After joining the union in 1958, Brown said he served as its president for 38 years. He said unions were essential to an America trying to stay "good." 

"They are the only ones who speak up for the working people," Brown said. "The rest of them are cowards with their tails between their legs. If this country is going to do anything good, the unions must survive and prosper." 

Last year was the centennial of Brown's union, which currently boasts around 350 in its membership. 

David Weaver of the International Association of Machinists and Aerospace Workers District Nine echoed Brown's sentiments regarding organized labor in the United States. His association's membership claims as many as 8,500 members across the St. Louis area on both sides of the river. They represent dealership automotive technicians, airplane mechanics, tool and dye manufacturers and several other groups across the area. 

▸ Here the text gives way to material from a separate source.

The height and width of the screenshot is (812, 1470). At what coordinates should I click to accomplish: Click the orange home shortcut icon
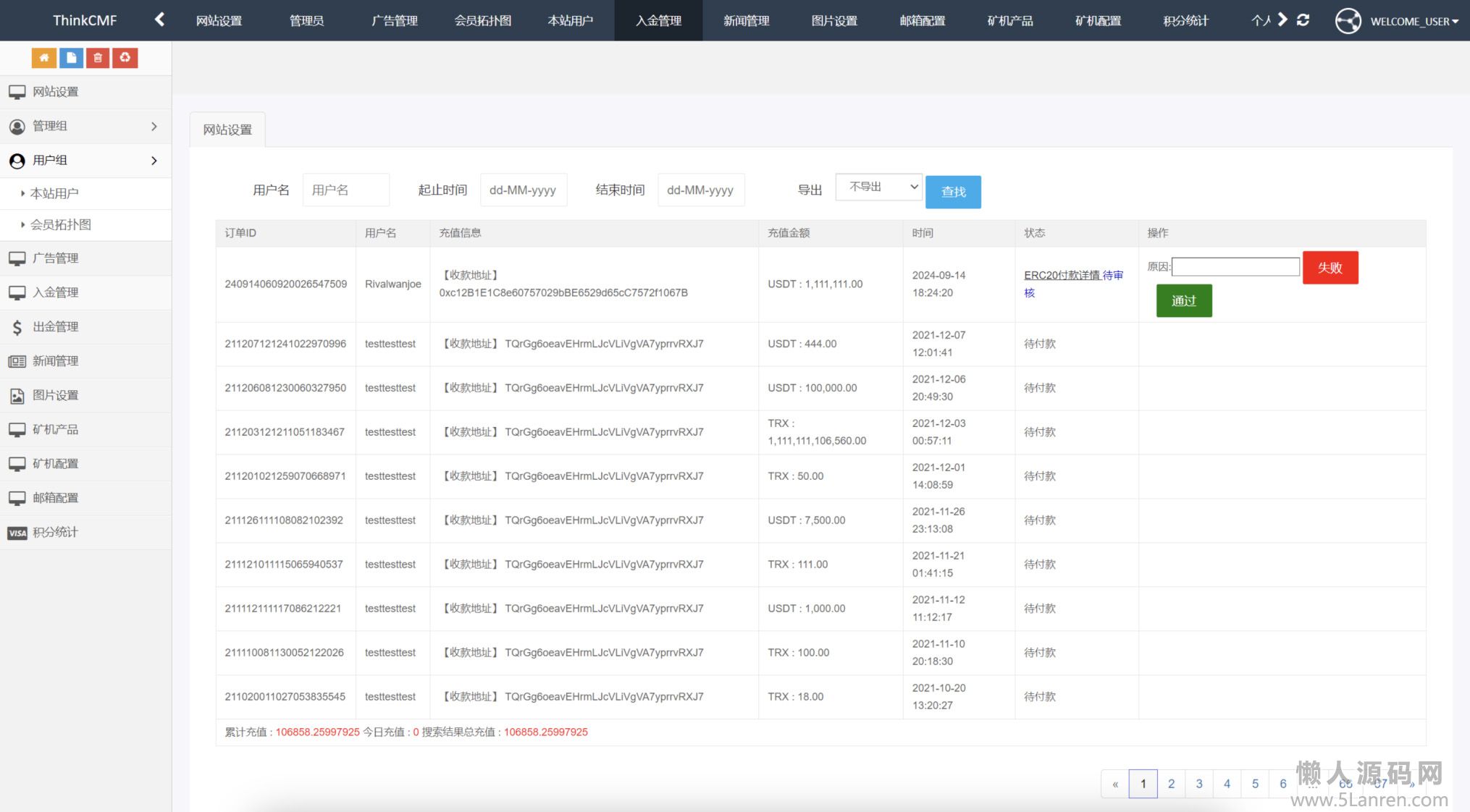tap(43, 58)
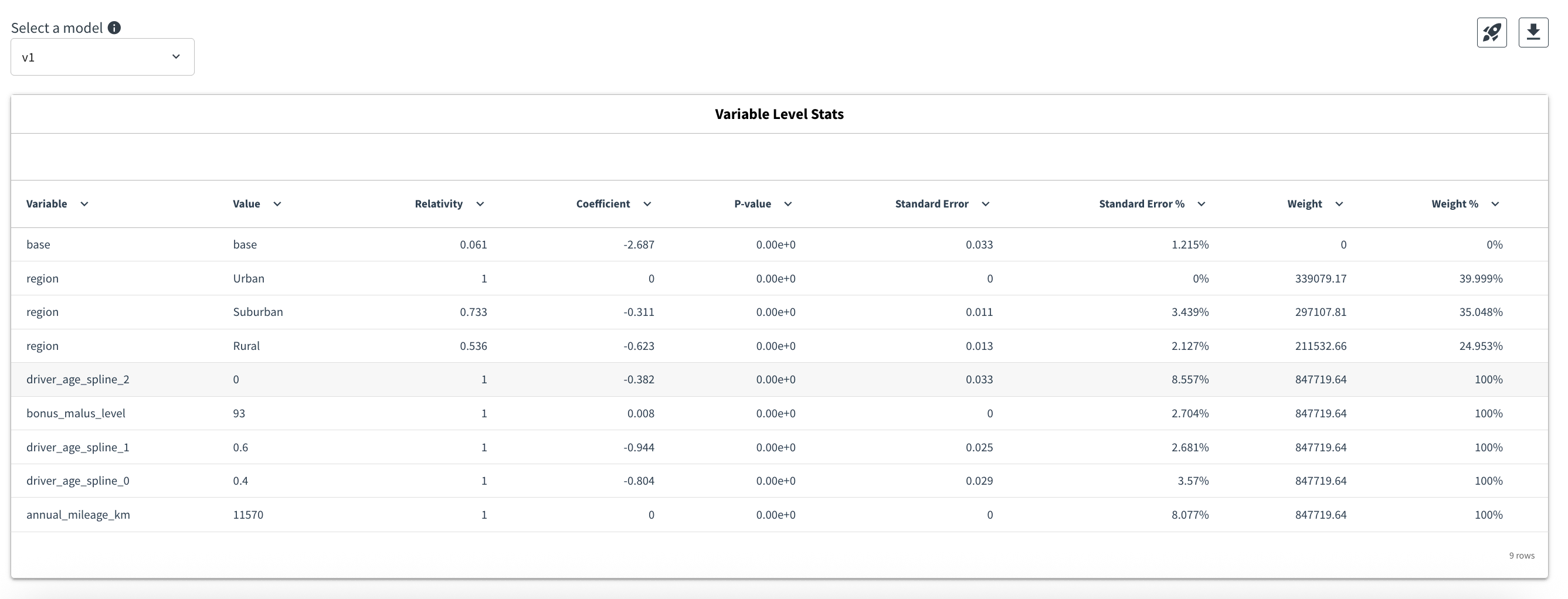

"There would be no middle class without the unions," he said. "We're the only ones out there fighting for the wages and benefits of the workers." 

Patrick Kelly of the Laborers Local 338 said he has been with the union representing both municipal and private construction workers for about a decade. He said the biggest threat to organized labor in Illinois was "Right to Work." 

"Right to Work is the biggest danger to organized labor," he said. "It gets rid of collective bargaining rights. It is a very big issue in Illinois. It's what is keeping the budget from being passed." 

The parade takes place each year to show solidarity between the different organized labor groups in Madison County. Greg Kamp of the International Brotherhood of Electrical Workers Number 649 said he was marching with his fellow workers in a show of "brotherhood." 

"Today, we are out here to support our union brothers and get all labor out here to show we are united." 

Kamp's brotherhood supports electrical and communication workers across the county. Their current membership is more than 300 members, and they support commercial, residential and industrial electrical and communications workers.